Ratings and crew members parted before the trio as Kills advanced towards the main Observatorio, hidden as yet behind a curve. Before reaching the cyclopean window itself, she paused, and looked back. Past the colossal green-and-yellow Space Marines, beneath the decorated black granite, she could see humanity. Bustling, busy, engaged in tasks – as complex as clockwork, as heaving as an anthill.
Closing her eyes in anticipation, she prepared herself for the glittering beauty of the stars; the soaring columns of nebulae, the painted beauty of illuminated stardust...

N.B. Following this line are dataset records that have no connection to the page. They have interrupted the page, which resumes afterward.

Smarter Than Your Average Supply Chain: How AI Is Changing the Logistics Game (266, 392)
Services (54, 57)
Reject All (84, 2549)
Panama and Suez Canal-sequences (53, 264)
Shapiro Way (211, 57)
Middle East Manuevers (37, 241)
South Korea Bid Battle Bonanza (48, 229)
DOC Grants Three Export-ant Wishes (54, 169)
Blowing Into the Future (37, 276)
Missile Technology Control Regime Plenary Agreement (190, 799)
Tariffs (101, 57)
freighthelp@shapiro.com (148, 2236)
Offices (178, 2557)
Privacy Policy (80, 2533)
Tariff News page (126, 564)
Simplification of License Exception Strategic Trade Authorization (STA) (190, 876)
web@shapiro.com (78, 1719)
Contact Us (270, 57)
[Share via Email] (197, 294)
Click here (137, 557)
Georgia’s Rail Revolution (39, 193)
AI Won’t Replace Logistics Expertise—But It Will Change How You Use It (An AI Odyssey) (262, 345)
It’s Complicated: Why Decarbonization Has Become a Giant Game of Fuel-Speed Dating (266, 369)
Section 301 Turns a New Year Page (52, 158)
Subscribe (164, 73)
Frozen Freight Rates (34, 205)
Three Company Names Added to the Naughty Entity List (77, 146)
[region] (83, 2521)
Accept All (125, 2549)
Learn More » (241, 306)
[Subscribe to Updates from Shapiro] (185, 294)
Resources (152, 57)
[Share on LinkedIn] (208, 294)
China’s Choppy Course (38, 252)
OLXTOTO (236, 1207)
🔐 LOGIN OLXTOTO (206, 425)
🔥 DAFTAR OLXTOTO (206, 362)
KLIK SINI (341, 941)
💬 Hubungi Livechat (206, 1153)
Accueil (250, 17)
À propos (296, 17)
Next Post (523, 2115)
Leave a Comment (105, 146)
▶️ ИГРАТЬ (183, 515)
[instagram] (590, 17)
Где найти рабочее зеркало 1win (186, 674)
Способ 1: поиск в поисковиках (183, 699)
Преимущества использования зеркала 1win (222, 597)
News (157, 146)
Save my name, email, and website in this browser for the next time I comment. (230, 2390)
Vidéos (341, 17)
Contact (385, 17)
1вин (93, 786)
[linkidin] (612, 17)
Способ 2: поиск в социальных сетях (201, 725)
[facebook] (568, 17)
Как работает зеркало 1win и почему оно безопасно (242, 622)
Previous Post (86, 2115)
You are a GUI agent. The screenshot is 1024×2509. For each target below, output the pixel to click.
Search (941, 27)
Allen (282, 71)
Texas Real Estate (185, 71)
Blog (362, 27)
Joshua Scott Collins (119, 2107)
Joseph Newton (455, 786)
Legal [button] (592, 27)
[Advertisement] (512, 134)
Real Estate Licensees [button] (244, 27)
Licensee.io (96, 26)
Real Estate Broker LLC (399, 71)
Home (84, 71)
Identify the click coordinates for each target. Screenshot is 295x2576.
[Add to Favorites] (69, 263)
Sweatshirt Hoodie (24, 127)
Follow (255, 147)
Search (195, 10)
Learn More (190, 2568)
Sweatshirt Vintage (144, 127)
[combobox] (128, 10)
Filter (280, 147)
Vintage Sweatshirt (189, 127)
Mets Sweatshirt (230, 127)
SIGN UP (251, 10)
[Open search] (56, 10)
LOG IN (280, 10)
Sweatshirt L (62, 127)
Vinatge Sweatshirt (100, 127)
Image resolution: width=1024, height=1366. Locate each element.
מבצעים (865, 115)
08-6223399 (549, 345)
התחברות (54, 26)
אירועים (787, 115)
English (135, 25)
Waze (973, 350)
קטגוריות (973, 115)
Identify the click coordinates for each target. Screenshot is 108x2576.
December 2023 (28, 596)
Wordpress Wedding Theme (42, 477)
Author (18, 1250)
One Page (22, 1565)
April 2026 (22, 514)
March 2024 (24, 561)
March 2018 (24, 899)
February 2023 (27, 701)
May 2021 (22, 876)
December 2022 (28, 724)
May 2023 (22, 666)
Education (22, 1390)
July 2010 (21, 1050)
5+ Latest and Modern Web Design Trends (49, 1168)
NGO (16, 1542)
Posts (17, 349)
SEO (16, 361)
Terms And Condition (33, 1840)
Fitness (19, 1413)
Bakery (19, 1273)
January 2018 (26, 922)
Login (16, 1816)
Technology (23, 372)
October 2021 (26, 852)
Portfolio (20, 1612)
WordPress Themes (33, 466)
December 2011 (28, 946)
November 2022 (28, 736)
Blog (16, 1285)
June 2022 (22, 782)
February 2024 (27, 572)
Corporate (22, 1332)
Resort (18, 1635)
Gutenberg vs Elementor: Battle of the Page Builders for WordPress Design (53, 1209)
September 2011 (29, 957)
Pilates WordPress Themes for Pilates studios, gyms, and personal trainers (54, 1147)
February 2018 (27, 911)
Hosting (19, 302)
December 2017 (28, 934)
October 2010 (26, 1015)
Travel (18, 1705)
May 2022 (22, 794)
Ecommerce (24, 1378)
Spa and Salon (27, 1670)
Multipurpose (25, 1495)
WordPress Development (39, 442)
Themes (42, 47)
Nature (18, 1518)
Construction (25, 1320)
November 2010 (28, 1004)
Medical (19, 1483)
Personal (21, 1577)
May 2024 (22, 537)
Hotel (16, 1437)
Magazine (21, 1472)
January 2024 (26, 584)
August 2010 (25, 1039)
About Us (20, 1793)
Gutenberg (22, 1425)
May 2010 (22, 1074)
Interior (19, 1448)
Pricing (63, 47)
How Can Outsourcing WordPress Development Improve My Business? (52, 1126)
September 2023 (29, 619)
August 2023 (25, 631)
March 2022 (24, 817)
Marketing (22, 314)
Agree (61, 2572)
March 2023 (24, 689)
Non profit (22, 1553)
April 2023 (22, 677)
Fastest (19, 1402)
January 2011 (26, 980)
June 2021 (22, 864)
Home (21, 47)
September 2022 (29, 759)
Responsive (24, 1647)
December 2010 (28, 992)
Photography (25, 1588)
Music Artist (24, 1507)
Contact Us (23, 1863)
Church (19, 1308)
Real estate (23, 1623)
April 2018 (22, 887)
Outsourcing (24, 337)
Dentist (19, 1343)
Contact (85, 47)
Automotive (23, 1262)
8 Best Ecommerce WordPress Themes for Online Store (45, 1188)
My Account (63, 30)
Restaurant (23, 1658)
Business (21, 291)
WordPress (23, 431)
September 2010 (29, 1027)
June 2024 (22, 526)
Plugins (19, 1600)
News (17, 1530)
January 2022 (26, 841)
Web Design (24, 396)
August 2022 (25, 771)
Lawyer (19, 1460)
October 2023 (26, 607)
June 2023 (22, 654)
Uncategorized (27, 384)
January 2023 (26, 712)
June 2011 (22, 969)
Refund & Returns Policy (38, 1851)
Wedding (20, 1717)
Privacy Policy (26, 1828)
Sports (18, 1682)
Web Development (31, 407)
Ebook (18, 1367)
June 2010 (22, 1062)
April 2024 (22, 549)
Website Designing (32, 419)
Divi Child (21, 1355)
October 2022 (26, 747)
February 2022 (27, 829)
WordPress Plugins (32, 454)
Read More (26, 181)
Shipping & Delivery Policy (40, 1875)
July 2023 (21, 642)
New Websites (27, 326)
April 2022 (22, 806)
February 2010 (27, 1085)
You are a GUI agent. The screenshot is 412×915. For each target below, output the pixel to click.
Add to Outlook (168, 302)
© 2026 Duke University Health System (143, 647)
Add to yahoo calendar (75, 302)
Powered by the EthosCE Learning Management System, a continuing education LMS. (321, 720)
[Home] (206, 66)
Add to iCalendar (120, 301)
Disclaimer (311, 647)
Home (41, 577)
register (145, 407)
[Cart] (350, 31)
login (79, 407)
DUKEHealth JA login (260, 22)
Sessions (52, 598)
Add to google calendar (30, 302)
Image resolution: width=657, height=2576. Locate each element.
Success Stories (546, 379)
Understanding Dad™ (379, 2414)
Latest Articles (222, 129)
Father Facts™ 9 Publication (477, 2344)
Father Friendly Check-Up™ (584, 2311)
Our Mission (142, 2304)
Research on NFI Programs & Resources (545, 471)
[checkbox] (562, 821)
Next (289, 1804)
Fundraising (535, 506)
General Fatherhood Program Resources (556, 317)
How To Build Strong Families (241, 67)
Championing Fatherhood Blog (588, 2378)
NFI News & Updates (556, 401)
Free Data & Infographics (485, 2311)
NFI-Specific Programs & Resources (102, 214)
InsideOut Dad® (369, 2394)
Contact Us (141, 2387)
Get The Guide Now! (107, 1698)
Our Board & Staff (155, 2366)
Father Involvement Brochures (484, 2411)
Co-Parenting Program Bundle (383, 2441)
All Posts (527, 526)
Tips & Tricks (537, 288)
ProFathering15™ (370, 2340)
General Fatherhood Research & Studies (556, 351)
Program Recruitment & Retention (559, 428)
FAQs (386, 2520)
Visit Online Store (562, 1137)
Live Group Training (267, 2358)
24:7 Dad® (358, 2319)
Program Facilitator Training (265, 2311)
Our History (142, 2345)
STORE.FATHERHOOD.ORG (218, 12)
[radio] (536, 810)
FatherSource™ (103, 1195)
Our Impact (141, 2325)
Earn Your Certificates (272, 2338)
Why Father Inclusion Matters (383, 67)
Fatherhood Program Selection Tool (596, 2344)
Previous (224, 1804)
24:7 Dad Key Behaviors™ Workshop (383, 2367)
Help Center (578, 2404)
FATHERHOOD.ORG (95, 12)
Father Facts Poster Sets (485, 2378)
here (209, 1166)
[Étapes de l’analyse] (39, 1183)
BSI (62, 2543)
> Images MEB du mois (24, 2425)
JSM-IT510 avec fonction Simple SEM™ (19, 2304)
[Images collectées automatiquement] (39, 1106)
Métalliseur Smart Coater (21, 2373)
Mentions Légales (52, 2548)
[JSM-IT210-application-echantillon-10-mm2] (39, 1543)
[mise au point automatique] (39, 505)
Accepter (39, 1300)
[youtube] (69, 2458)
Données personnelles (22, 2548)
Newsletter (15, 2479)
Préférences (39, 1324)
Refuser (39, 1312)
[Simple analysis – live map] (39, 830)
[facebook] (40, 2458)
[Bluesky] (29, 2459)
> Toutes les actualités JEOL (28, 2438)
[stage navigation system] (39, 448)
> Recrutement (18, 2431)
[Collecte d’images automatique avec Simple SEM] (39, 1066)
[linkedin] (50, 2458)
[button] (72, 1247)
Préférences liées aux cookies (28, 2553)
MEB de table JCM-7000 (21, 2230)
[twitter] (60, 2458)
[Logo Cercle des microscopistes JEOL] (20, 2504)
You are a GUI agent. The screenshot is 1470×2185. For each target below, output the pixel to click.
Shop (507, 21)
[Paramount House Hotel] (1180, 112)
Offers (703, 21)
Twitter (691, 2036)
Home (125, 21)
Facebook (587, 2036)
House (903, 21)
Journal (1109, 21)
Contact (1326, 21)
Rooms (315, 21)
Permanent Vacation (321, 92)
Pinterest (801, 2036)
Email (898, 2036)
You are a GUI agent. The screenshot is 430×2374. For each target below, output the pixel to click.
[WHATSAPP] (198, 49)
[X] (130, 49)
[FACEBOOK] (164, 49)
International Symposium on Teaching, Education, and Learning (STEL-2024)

When she opened them again, her breath caught in her throat. She felt the overwhelming need to grasp something; anything. Her hand briefly snaked out towards Septival, but she snatched it back, angry with herself. A rolling, tumultous sense of vertigo claimed her, as though she – and the rest of the bridge; the ship; the species – were teetering on the brink of an infinite precipice.
For before her eyes, from edge to edge of the colossal Observatorio, was what lay beyond the rim of the galaxy. An occasional miniscule pip of light; a faint dusting of gas – and then, between the galaxy of Man, and its impossibly distant neighbours, nothing. Nothing for ever. A blank, black insanity of absence.
She turned away, disappointed and disquieted – though her rigid self-discipline revealed nothing. She looked instead to Coriolanus and Septival, studying those identical helms as they regarded her impassively in turn. Would their sense of order survive here? she wondered. Could anyone's?